WHAT TO DO:
1. Read the news report on Tashi Wangchuk's sentencing and decide whether each statement agrees with it: (a) A court in Qinghai province sentenced Tashi Wangchuk. (b) The activist was 41 years old when he was arrested. (c) He was allowed to see his family while he was held. For each, answer yes or no and quote the words from the report that settle it.
2. Use the news report on Tashi Wangchuk's sentencing to answer these questions:
(a) Who made the video used as the main evidence against him, and in what year?
(b) What worried him about many Tibetan children?
(c) How long had he already been held in detention?

READING PASSAGE:
****************
The main evidence against Tashi Wangchuk, who was sentenced by a court in Yushu Tibetan Autonomous Prefecture in Qinghai province, was a 2015 video by the New York Times about his campaign for saving the Tibetan language, according to his lawyer.

“Today’s verdict against Tashi Wangchuk is a gross injustice. He is being cruelly punished for peacefully drawing attention to the systematic erosion of Tibetan culture,” AI East Asia Research Director Joshua Rosenzweig was cited as saying by Efe news.

Before his arrest, the 31-year-old activist had expressed concern over the fact that many Tibetan children could not fluently speak their native language, contributing to the progressive extinction of the Tibetan culture.

Representational Image: Tibetan Teachings
Image Source: Wikimedia Commons

“Tashi must be immediately and unconditionally released,” demanded AI, pointing out that the activist had already spent two years in detention without access to his family.

Rosenzweig claimed that Tashi Wangchuk “was a human rights defender and prisoner of conscience who used the media and China’s own legal system in his struggle to preserve Tibetan language, culture and identity”.
****************
PROVIDED INFORMATION:
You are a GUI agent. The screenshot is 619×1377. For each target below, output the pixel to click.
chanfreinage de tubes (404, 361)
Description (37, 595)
****************
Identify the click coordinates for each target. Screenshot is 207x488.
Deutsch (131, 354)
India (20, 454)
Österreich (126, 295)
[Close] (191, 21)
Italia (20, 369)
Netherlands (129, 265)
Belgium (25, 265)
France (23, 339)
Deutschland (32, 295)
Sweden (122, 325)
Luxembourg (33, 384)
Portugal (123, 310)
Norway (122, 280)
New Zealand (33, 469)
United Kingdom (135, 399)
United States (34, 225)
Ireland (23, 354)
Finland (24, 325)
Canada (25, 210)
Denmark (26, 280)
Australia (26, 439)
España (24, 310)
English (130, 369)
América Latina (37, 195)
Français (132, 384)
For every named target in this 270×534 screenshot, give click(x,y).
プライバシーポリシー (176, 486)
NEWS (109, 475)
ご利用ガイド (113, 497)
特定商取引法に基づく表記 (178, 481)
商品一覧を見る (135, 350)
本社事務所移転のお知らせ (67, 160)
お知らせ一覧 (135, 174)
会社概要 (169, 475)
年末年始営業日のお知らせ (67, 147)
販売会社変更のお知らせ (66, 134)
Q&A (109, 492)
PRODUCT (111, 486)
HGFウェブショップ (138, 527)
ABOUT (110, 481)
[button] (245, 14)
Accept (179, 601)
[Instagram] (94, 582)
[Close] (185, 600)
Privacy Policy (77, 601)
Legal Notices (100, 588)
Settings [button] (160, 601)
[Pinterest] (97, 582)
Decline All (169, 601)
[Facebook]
****************
THE RESPONSES:
1.
(a) Yes: "sentenced by a court in Yushu Tibetan Autonomous Prefecture in Qinghai province"
(b) No: "the 31-year-old activist"
(c) No: "had already spent two years in detention without access to his family"

2.
(a) The New York Times, in 2015.
(b) Many of them could not speak their native language fluently.
(c) Two years.